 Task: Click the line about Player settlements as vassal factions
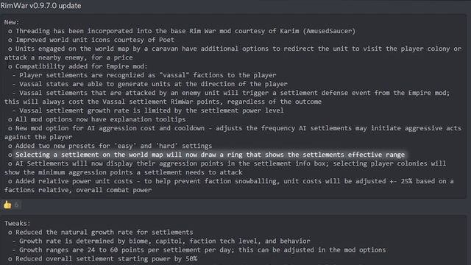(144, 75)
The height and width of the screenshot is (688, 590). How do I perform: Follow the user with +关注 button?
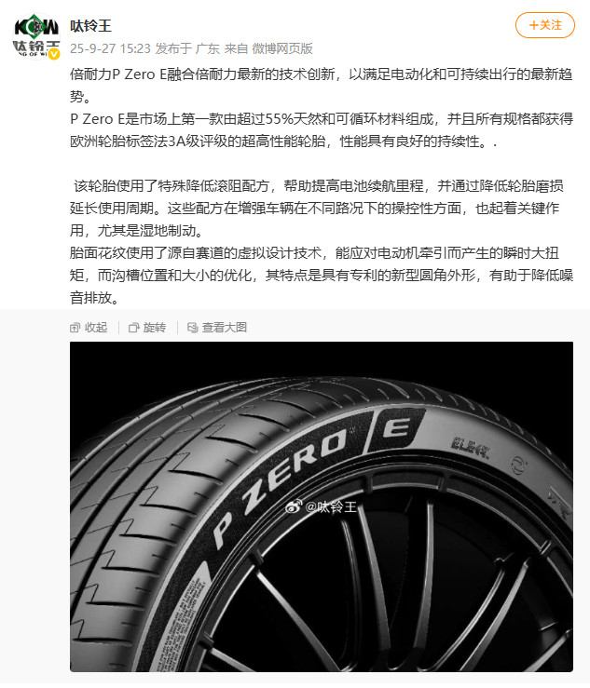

__________________________________________________

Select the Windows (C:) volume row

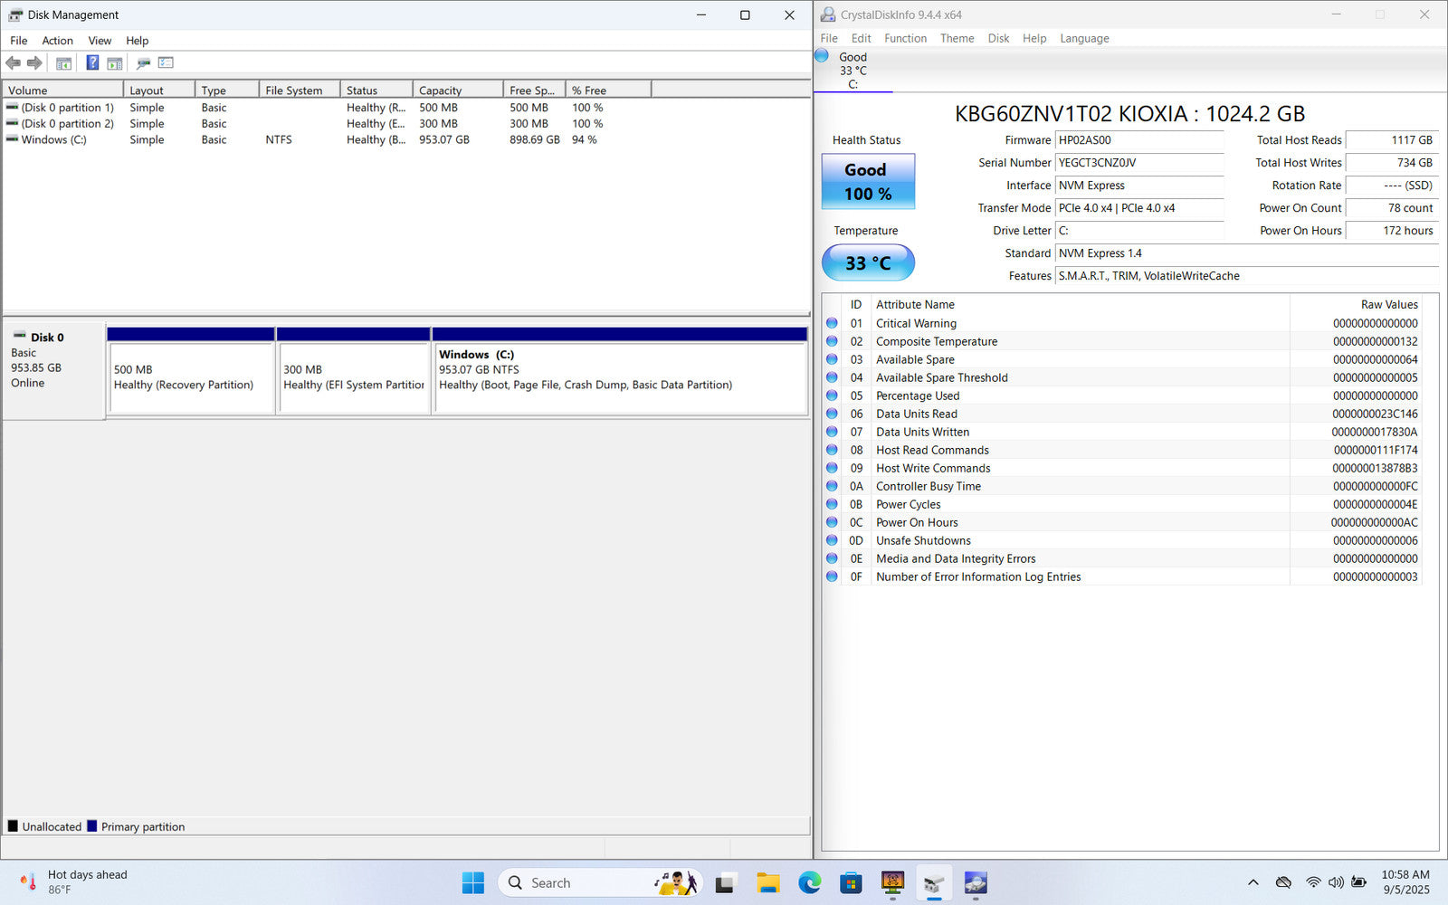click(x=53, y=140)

__________________________________________________

Given request :: Scale the part of the listing that opens with the line containing "Task: Click the" and closes with the line containing "The height and", and give only those lines again, requests included. Multiply every coordinate in the answers by 1.25 and round to whole numbers, with halves going up, leave all other numbers unchanged, and omit the pictures.

Written answer ::
 Task: Click the line about Player settlements as vassal factions
(180, 94)
The height and width of the screenshot is (688, 590). How do I perform: Follow the user with +关注 button?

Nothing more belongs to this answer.